The question you ask is, Why? As the shy waitress explained to me, in a disastrous interview because she couldn’t speak a lot of English, the owner is a cat lover who just wanted to share this passion with the world, notably caffeine addicts. They get an average of 30 visitors per day, one for every cat, including celebrities. (My first cat meme on Vimeo.)

Surrounded by calicos and tabbies, my brother Nico then discovered he was allergic to cats, as his left eyeball turned red and swelled to the size of a ping-pong ball.

That night as well, after dropping off our littlest brother at home, his allergy sufficiently subsided, Nico and I looked for a dive bar (didn’t think we’d find one), not knowing we would end up just meters from the museum we visited earlier in the day to find Bar Da, an excellent, tiny sliver of room that looks like it was cobbled together with nails and tape. The atmosphere was welcoming, the music was pretty good (blues to punk without being schizophrenic about it), the prices pretty cheap, and the walls covered with snapshots of people who’d passed out drunk on the tables.

It was just so nice to find something like this amid a sea of techno-pumping clubs and flashy bars with all the girls dolled up, their cheeks flush with either soju or rouge. In other words, I was quite relieved that in a city of bright lights and seemingly little substance, you can find flashes of character.

Next: Comparing the Two Koreas!
Corrections: The car we used was a Kia Carnival, not a Hyundai as previously stated.
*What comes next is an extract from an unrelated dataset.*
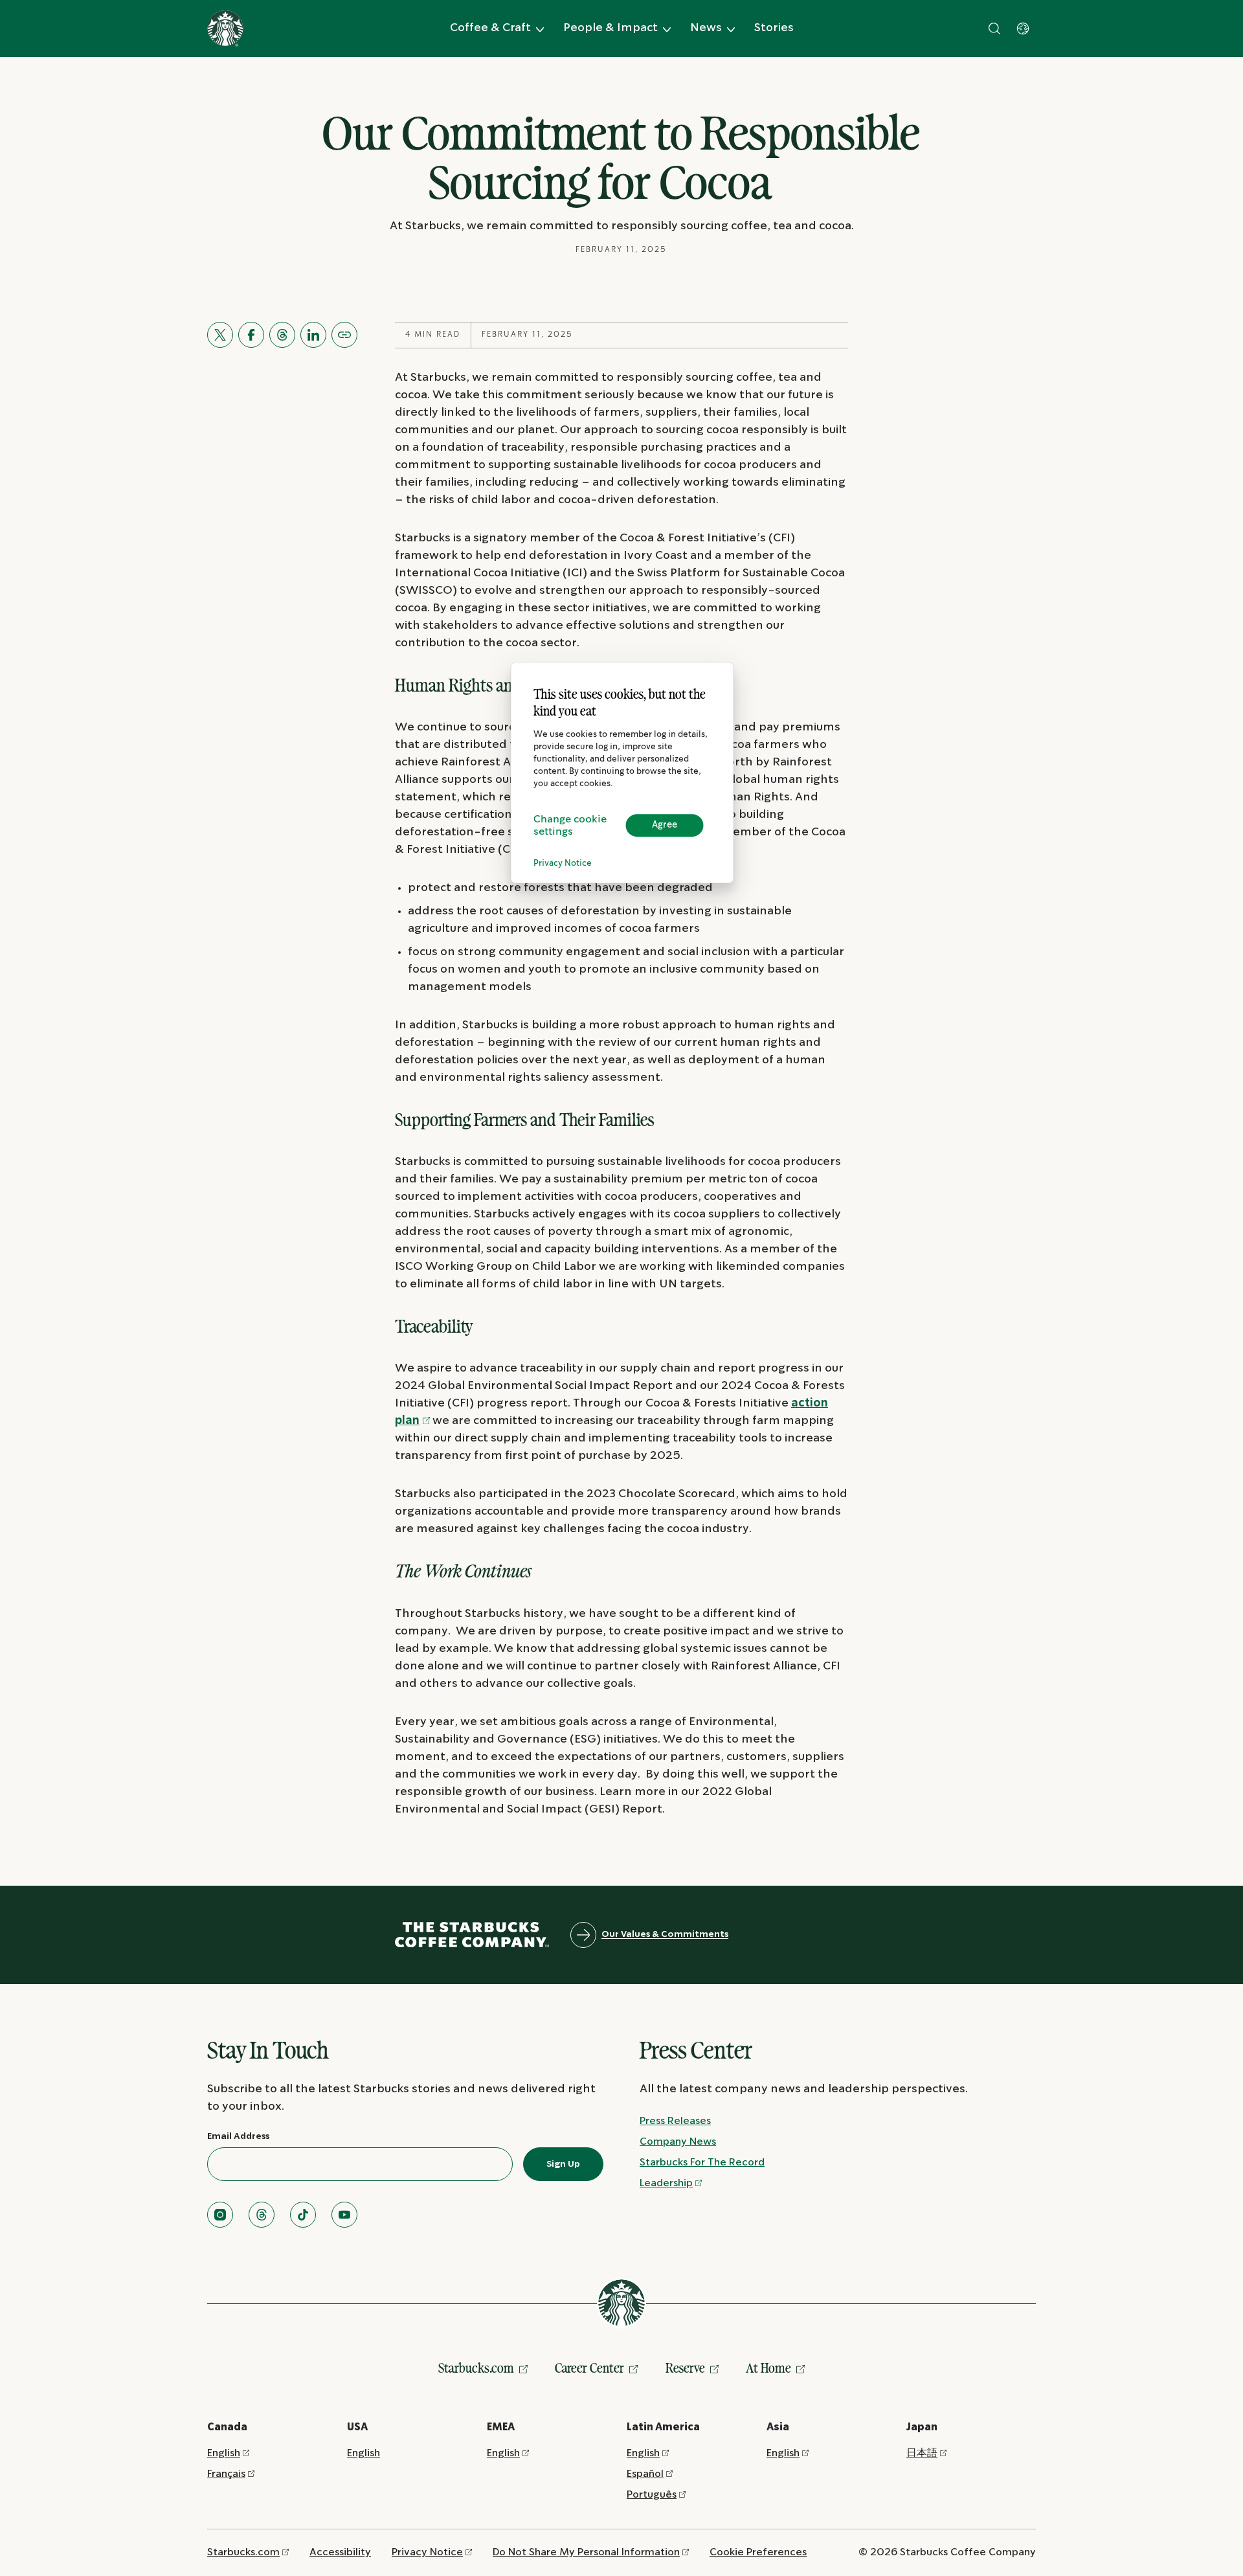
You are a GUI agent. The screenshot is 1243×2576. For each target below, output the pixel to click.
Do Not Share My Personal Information (586, 2552)
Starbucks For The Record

The words “heavily Photoshopped pictures” were replaced by “very nice,” in consideration of brother’s feelings.

The earlier goals:

Barring visa problems, or a major typhoon, I would like to accomplish the following in South Korea’s capital:

  1. Make a parody video of Gangnam Style, and visit Gangnam itself for some insight.
  2. Eat a live octopus, with video, a la Old Boy.
  3. Get recognized by a North Korean soldier from the other side of the DMZ. He will have to say over the PA system, “Hey, didn’t I see you here a few months back?”
  4. Check out liposuction prices. Given the high per-capita rate of cosmetic surgery, I am guessing it will be cheap.
  5. Try to fly to Jeju Island to check out the erotic park.
  6. For Halloween, cavort around as a normal human being.